• DOCUMENT TEXT:
SageFs uses a daemon + worker architecture. When you start SageFs, a single daemon process launches and manages everything: HTTP endpoints, SSE subscriptions, MCP server, session routing. Actual F# evaluation happens in separate worker processes — one per session.

Why separate processes?

Worker Protocol

The daemon communicates with workers over HTTP using a typed message protocol defined in WorkerProtocol.fs. Each message is a discriminated union case — evaluate, check types, get completions, reset, etc.

Standby Pool

To eliminate cold-start delays, the daemon maintains a standby pool of pre-warmed workers (StandbyPool.fs). When you reset a session, a warm standby swaps in instantly — your project is already compiled and loaded. The pool auto-replenishes when .fsproj changes are detected.

Crash Recovery

The Watchdog monitors every worker. If one crashes, it auto-restarts with exponential backoff. State is event-sourced (EventStore.fs), so a recovered session resumes where it left off.

Elm Architecture

All state management follows the Elm architecture (TEA — The Elm Architecture):

type Update = Msg → Model → Model * Effect list

Every event — keystrokes, file changes, test results, SSE messages, MCP requests — dispatches through a pure update function. No shared mutable state. No locks. Side effects execute after the model updates. The UI is always a pure function of the current model.

Key files:

Rendering Pipeline

SageFs has two UI frontends — a terminal TUI and a Raylib GPU GUI — that share the exact same rendering pipeline:

ElmModel → render → RenderRegion list → Screen.draw → Cell[,] → Backend.emit
                                                                   ├── AnsiEmitter (TUI)
                                                                   └── RaylibEmitter (GUI)

The shared Cell[,] grid is a 2D array of characters with colors and attributes. All layout, drawing, and pane composition happens at this abstract level (TerminalUI.fs). The TUI backend emits ANSI escape codes; the Raylib backend draws GPU quads. Same logic, pixel-perfect parity.

Live Testing

SageFs discovers and runs tests continuously as you code. The three-speed pipeline:

  1. Discovery (~50ms) — TestTreeSitter.fs finds test functions using Tree-sitter, even in code that won't compile
  2. Dependency Graph (~350ms) — the F# Compiler Service builds a graph of what changed and what depends on it
  3. Execution — only affected tests run via LiveTestingExecutors.fs

Run Policies

Tests are categorized, and each category has a configurable run policy:

PolicyWhen Tests Run
everyOn every change (keystroke-level). Default for unit tests.

• DATA FOR REVIEW:

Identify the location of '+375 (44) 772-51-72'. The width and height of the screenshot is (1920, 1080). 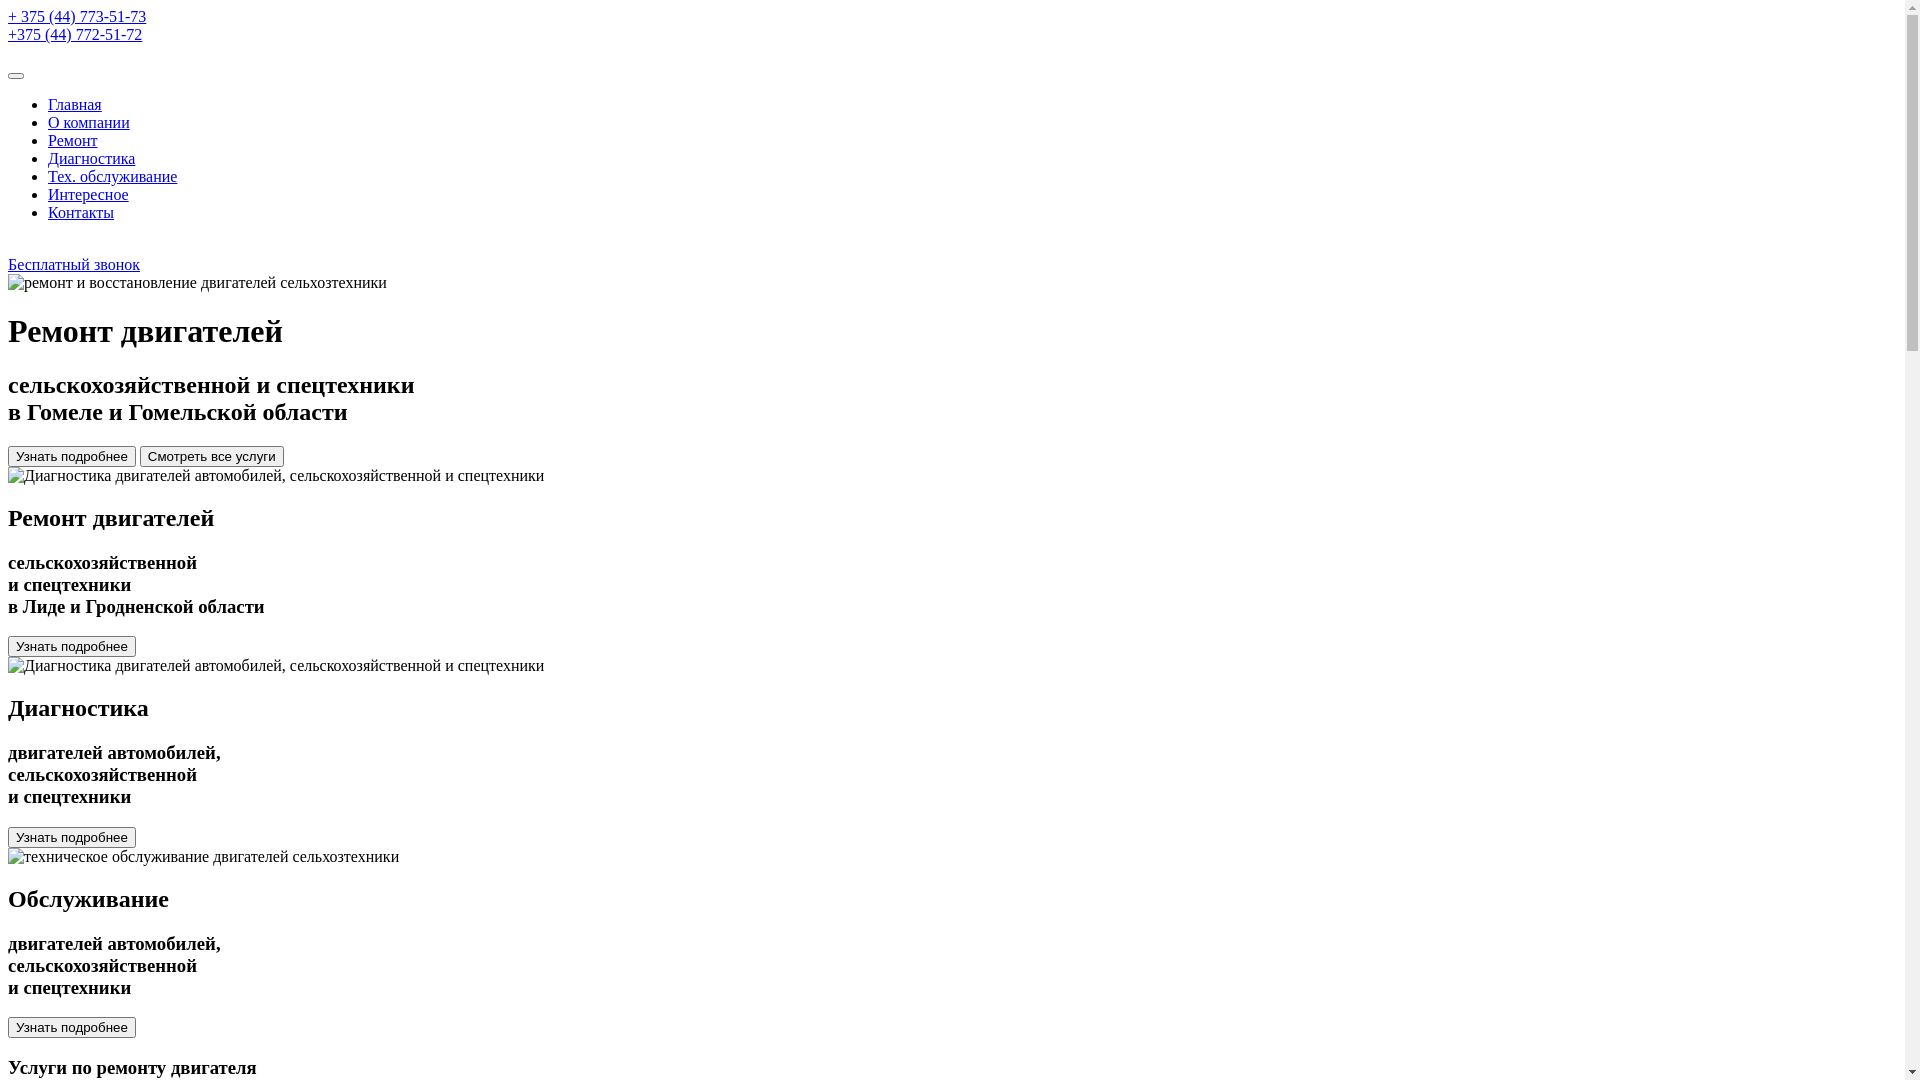
(75, 34).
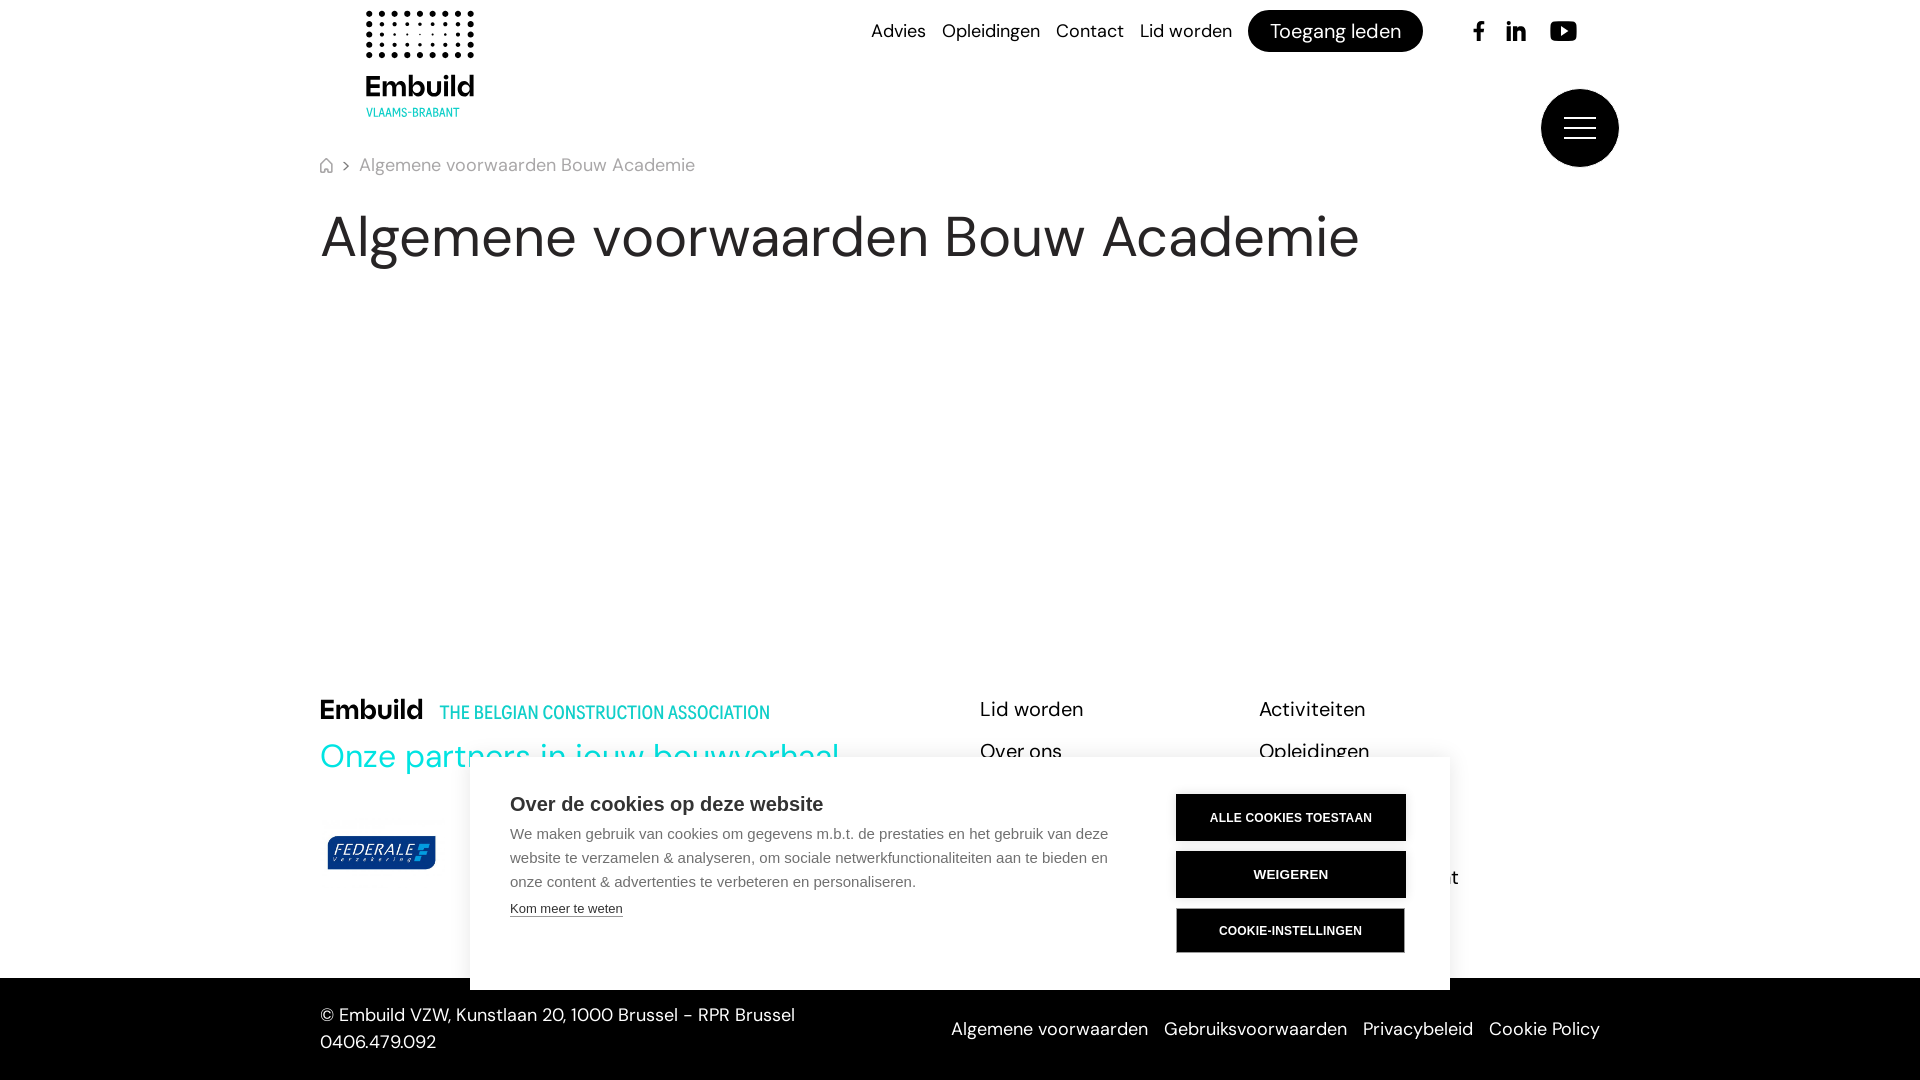 The image size is (1920, 1080). I want to click on 'Toegang leden', so click(1335, 30).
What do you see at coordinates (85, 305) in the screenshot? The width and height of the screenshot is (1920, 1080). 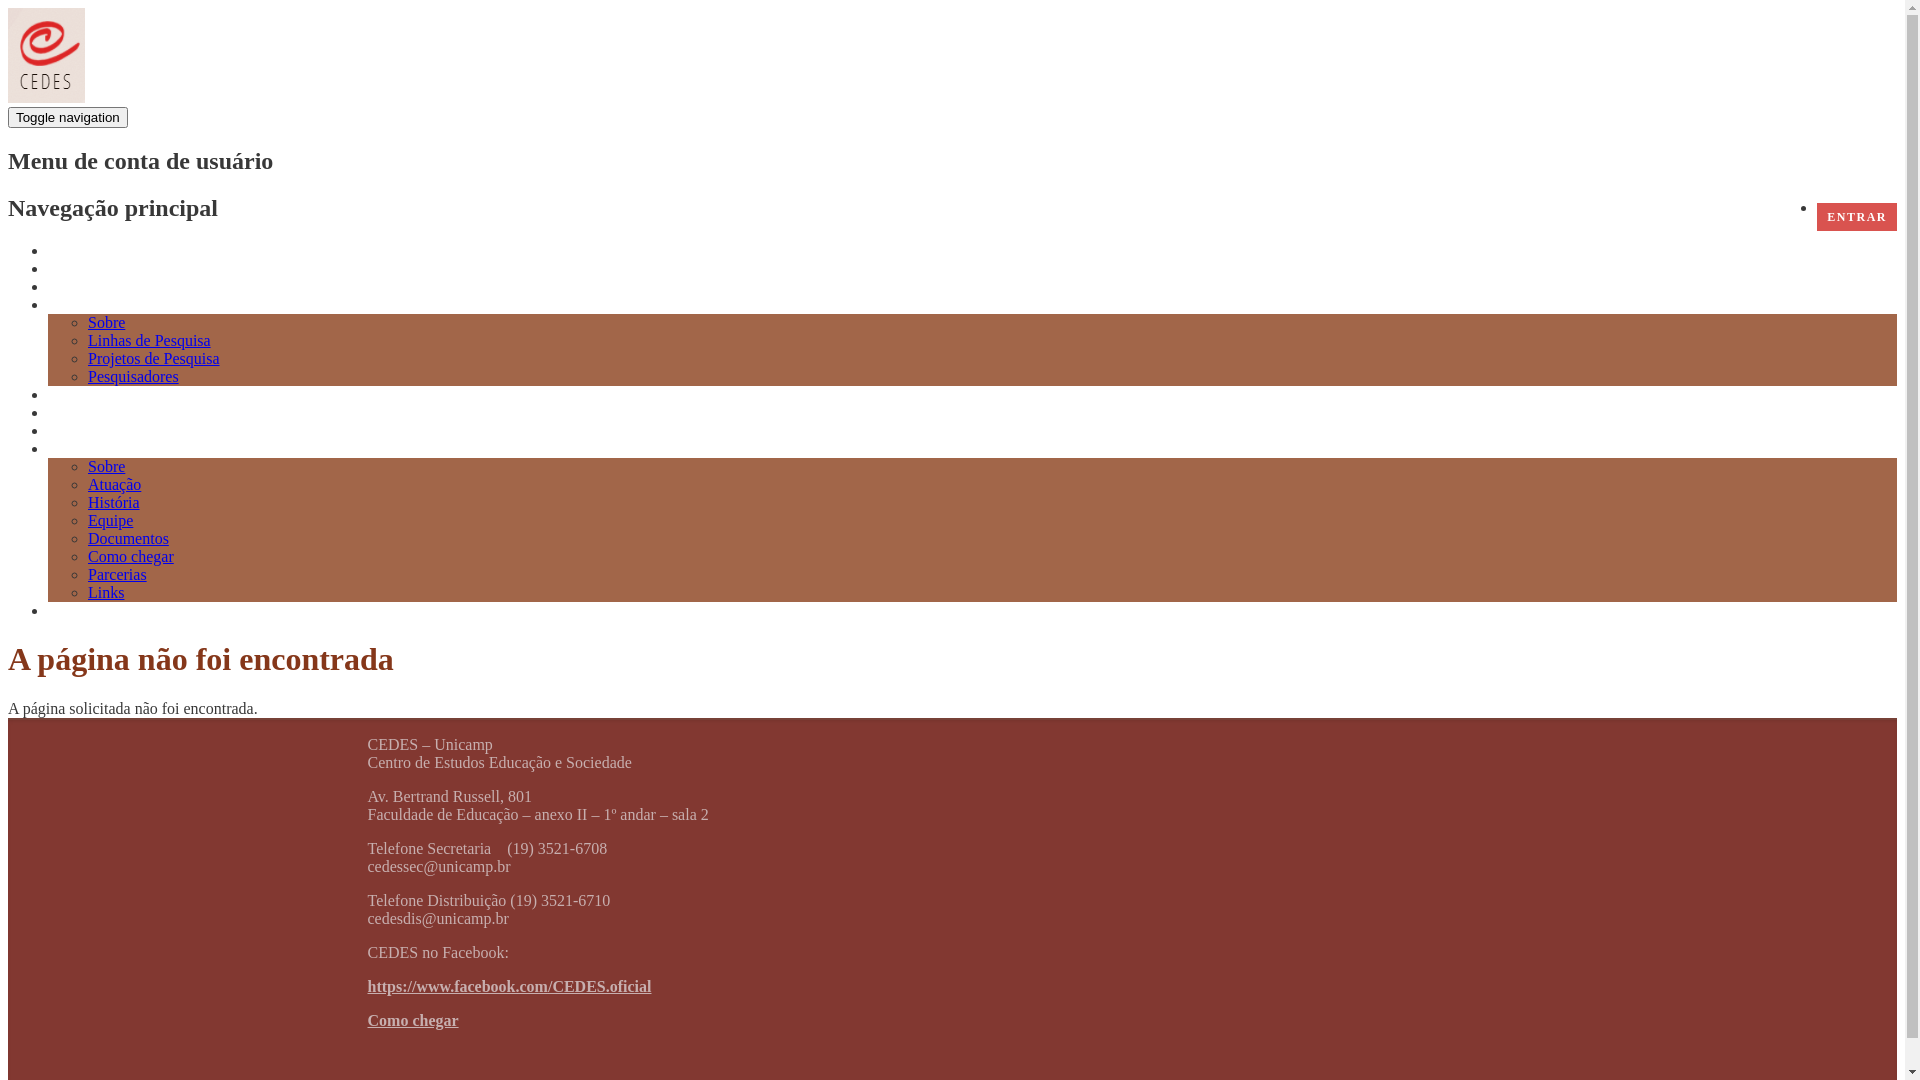 I see `'PESQUISA'` at bounding box center [85, 305].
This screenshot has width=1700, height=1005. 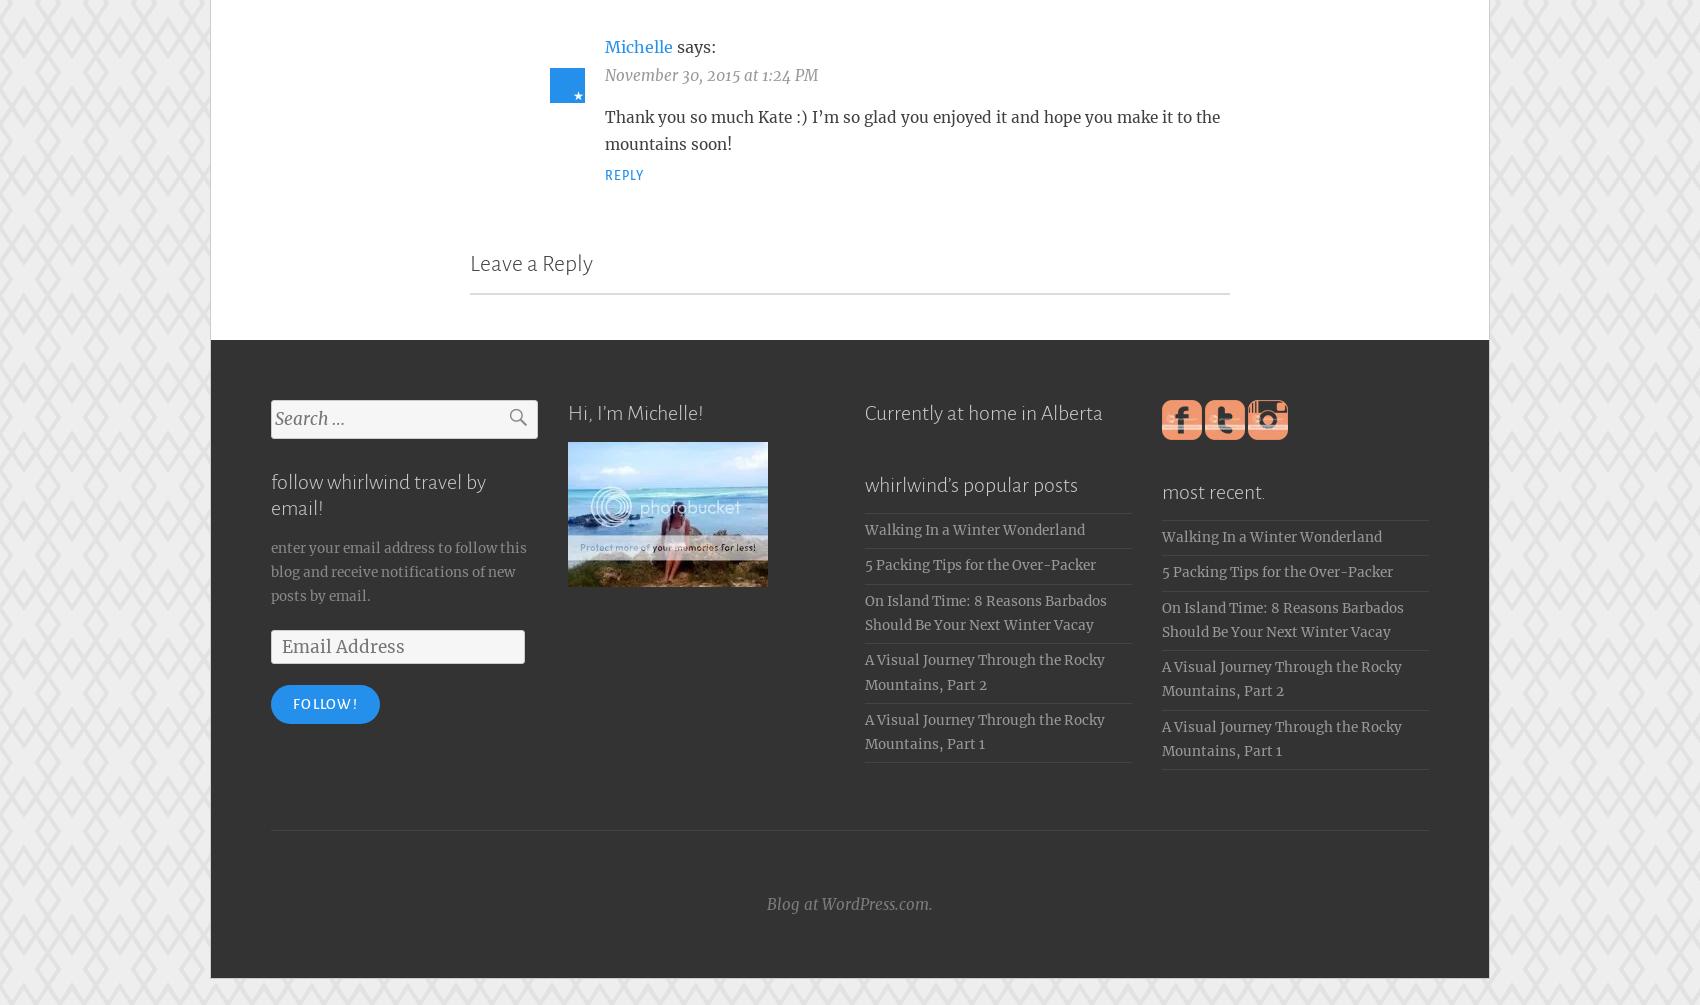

• QUESTIONS ON THE MATERIAL:
1 > List every F# source file (a name ending in .fs) that the SageFs architecture text mentions.
2 > Resume the SageFs architecture text from the point where it stops.

• ANSWER SET:
1 >
WorkerProtocol.fs
StandbyPool.fs
EventStore.fs
TerminalUI.fs
TestTreeSitter.fs
LiveTestingExecutors.fs

2 >
saveOn file save only. Good for integration tests.
demandManual trigger only. For slow browser/benchmark tests.
disabledNever auto-run.

Hot Reload

When you save an .fs file, SageFs patches method pointers at runtime — no IL instrumentation, no process restart. Changed functions are live in ~100ms. The pipeline:

  1. FileWatcher.fs detects the change
  2. Only the changed file recompiles (F# Compiler Services incremental compilation)
  3. HotReloading.fs patches the method table
  4. Live testing pipeline re-runs affected tests
  5. All connected editors receive updated results via SSE

Neovim Plugin

The Neovim plugin (sagefs.nvim) is a first-class client with 23 Lua modules and 669 tests. It connects to the running daemon via SSE and provides:

VS Code Extension

The VS Code extension lives in sagefs-vscode/ and is written in F# compiled to JavaScript via Fable. It manages the daemon lifecycle and connects to it for real-time feedback.

Visual Studio Extension

The Visual Studio extension lives in sagefs-vs/. It uses the VS Extensibility SDK (net8.0-windows8.0) with a C# shim (SageFs.VisualStudio) and F# core logic (SageFs.VisualStudio.Core).

Built-in TUI

The default SageFs experience. A full-screen terminal interface with multiple panes: editor, output, sessions, tests, diagnostics, and a status bar showing frame time. Built on the shared Cell[,] rendering pipeline. Source: SageFs/TuiClient.fs.

Raylib GPU GUI

Same features as the TUI but rendered in a GPU-accelerated window using Raylib. Provides crisp font rendering and smooth scrolling. Lives in SageFs.Gui/. Launch with SageFs gui or SageFs --both to run TUI and GUI simultaneously.